I'm looking for proof verification/help for the title question. Here is what I have now:
Let $f:X \rightarrow Y$ be continuous with $X$ limit point compact. Let $V$ be an infinite subset of $f(X)$. Then we also have that $f^{-1}(V)$ is also an infinite subset of $X$. Since $X$ is limit point compact there is $x \in X$ such that $x$ is a limit point of $f^{-1}(V)$. Then $x \in \overline{f^{-1}(V)}$ by definition of the closure. Hence since $f$ is continuous, $$ f(x) \in f(\overline{f^{-1}(V)}) \subseteq \overline{f(f^{-1}(V))} \subseteq \overline{V} $$ Then since $f(x) \in \overline{V}$, it is either a limit point of $V$ or an element of $V$. However since is infinite, any neighborhood of $f(x)$ will contain infinitely many points of $V$ in either case. Thus $V$ has a limit point and $f(X)$ is limit point compact.
Your statement does not hold in general.
Here is a counterexample: Take $\mathbb{R}$ with the usual topology and $\{0,1\}$ with the indiscrete topology. Then $X = \mathbb{R} \times \{0,1\}$ with product topology.

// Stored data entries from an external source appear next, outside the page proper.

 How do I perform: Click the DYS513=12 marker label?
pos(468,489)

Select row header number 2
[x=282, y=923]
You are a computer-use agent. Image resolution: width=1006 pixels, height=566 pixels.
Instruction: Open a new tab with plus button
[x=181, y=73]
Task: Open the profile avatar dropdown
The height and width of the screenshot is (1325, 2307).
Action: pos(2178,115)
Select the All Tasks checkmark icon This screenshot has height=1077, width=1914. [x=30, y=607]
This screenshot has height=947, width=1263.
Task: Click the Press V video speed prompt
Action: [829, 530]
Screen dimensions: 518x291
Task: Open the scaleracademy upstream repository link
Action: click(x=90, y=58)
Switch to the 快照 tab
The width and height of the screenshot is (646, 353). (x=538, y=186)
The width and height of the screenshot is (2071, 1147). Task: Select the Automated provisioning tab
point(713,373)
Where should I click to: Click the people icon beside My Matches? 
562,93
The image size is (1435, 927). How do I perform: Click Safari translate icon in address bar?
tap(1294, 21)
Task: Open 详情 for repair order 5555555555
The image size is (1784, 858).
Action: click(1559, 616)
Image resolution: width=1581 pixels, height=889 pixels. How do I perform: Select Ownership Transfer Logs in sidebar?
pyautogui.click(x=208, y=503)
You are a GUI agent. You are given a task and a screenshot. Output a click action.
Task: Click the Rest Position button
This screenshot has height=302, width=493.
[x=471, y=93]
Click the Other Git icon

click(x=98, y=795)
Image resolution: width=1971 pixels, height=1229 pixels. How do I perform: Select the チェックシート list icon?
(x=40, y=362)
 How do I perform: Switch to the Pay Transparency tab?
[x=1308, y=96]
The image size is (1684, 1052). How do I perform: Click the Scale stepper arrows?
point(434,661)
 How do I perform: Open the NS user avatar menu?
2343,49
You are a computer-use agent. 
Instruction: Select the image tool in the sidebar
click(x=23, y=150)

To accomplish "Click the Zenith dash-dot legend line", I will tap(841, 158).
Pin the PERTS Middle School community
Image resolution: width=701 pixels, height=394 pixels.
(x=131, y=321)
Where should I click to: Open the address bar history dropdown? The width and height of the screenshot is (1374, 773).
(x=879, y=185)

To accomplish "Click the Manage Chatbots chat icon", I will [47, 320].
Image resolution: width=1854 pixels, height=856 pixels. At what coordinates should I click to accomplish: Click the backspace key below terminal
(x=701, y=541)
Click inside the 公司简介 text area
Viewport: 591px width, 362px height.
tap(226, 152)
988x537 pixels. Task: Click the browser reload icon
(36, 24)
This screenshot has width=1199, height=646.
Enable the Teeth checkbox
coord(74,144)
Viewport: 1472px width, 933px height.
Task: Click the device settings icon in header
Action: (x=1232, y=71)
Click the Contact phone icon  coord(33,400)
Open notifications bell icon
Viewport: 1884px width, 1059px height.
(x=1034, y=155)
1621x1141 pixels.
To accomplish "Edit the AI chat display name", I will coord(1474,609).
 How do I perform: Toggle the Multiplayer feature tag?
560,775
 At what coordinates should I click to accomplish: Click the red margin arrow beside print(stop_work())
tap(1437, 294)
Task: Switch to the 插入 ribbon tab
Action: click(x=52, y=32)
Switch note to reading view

$X$ is limit point compact. Take any subset $A\subset X$, then if $(a,0) \in A$, $(a,1)$ is a limit point of $A$ because all neighborhoods of $(a,1)$ also contain $(a,0)$ (by definition of topology of $\{0,1\}$ and product topology). Similarly if $(a,1) \in A$, $(a,0)$ is a limit point of $A$
But the projection map onto $\mathbb{R}$ (just the real line..) is continuous, while the real line is not limit point compact (say $\mathbb{N}$ has no limit point).
For your proof , I don't quite understand "However since is infinite, any neighborhood of $f(x)$ will contain infinitely many points of $V$ in either case". In particular, what if $f(x)$ is an element of $V$?